These are all examples on Ito Formula in its general form (with quadratic variations):
I thought this was an interesting example to add. It concerns a "ratio model" of habit (as opposed to a "difference" model of habit). See, for example, Abel (1990, American Economic Review).
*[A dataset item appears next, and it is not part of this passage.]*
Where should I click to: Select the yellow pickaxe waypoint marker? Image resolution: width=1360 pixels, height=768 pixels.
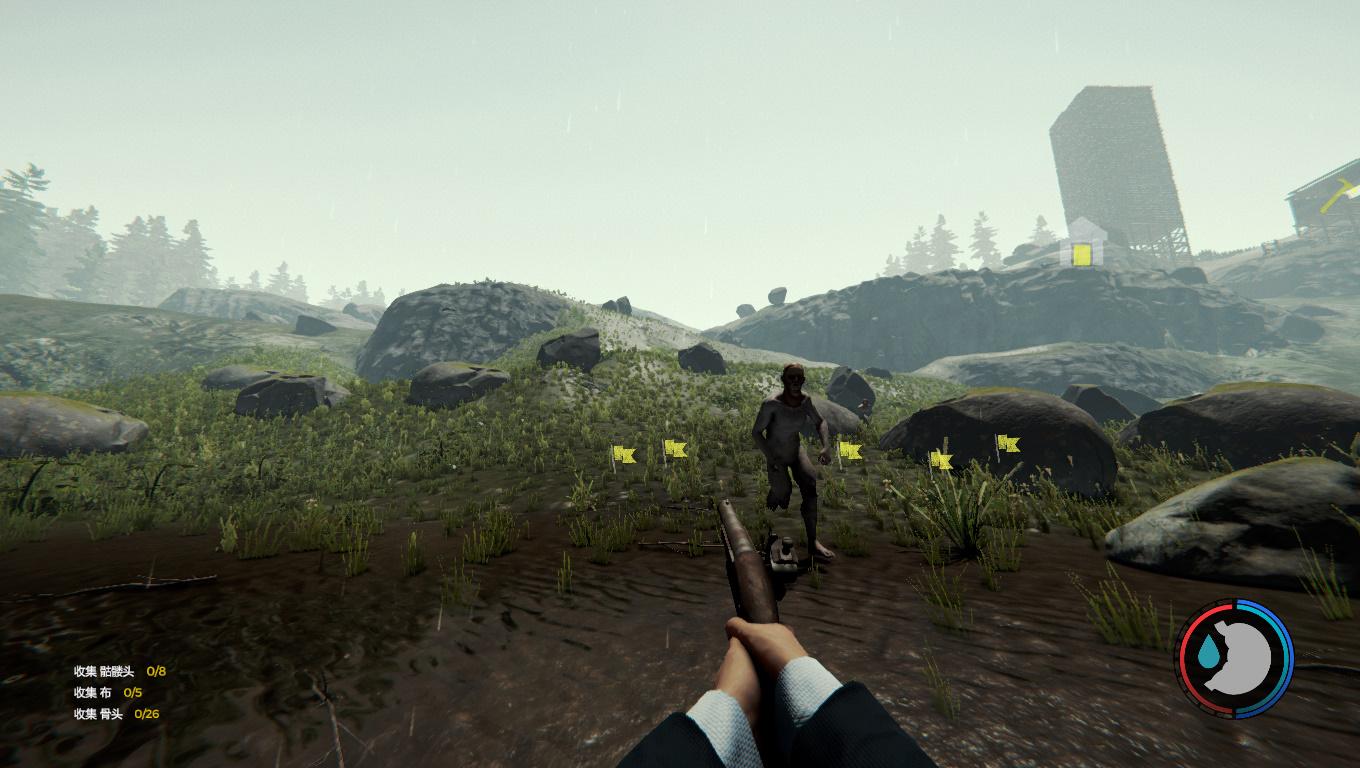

Let $$ x_t = \lambda \int_{-\infty}^t e^{-\lambda(t-s)} c_s ds. $$ (For context, $x_t$ is a log habit index that is given by a geometric average of past consumption, where $c_t$ is log consumption.) Then by Ito's formula, \begin{align} d x_t &= \lambda \int_{-\infty}^t -\lambda e^{-\lambda(t-s)} c_s ds \, dt + \lambda c_t dt \\ &= \lambda (c_t - x_t) dt. \end{align} The part that is interesting to me is the that it easy to err in thinking that the answer is $dx_t = \lambda c_t dt$ or $d x_t = -\lambda x_t dt$.
EDIT: Here, $c_s$ is some well-behaved stochastic process. This is essentially the same as 9-1 (a) above when $dc_t = dW_t$, where $W$ is a Brownian motion. This kind of calculation seems to show up somewhat frequently (Hull-White interest rate model), but doesn't seem to directly use Ito's lemma.